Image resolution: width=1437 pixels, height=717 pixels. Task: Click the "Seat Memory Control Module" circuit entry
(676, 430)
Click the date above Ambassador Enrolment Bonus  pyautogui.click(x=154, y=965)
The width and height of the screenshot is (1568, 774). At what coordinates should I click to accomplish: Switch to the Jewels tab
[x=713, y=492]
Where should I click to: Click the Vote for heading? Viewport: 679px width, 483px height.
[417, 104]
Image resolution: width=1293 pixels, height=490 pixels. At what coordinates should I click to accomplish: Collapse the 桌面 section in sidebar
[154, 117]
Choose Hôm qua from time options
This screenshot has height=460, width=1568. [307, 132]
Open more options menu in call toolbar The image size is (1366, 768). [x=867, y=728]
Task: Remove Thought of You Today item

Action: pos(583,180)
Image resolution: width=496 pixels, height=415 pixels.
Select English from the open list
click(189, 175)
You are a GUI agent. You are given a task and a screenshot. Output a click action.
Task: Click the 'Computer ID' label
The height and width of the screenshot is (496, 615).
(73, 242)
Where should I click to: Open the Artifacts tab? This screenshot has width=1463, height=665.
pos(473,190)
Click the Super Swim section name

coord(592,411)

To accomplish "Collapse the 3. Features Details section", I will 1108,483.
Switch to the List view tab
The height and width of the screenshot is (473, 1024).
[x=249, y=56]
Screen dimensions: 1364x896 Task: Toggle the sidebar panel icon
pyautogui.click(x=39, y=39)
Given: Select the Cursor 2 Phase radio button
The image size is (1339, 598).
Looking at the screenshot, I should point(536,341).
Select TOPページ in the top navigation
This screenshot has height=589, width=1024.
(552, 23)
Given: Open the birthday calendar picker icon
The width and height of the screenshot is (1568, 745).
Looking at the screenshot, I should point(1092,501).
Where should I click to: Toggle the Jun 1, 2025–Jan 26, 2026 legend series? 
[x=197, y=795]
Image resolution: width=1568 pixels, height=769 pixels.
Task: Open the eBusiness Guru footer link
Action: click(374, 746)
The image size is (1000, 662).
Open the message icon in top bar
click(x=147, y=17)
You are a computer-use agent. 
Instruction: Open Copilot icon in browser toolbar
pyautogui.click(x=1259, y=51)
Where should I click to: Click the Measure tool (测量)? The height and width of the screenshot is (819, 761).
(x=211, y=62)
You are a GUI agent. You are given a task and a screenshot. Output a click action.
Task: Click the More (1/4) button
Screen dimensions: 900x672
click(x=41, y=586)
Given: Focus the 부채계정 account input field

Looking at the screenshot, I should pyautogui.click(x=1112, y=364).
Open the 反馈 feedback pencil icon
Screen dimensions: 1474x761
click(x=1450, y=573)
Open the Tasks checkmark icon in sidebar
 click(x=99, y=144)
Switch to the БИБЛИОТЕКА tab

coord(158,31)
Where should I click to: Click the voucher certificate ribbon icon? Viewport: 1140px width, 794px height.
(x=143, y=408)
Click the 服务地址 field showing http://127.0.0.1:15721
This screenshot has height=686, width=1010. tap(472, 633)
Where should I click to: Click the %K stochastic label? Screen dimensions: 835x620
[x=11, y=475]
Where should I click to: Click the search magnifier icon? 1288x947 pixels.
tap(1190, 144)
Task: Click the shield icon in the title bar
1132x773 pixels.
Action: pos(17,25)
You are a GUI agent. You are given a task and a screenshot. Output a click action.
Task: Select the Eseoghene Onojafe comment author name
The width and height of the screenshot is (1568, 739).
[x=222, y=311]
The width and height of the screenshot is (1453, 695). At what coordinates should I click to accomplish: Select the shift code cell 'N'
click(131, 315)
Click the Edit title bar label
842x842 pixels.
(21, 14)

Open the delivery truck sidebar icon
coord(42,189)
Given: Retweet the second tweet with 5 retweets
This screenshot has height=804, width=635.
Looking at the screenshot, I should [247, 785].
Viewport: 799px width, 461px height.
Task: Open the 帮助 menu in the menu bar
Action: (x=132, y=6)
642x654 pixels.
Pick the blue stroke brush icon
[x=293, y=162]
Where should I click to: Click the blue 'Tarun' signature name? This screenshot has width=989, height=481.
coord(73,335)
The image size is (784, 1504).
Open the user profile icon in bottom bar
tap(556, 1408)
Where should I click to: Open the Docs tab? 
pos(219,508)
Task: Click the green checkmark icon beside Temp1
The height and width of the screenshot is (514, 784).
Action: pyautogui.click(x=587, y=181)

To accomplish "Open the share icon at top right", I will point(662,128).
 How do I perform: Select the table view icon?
****************************************
§ Task statement
Check every line of the data and give the number of them that hold the string "button", with no other words.

§ Result of this task
2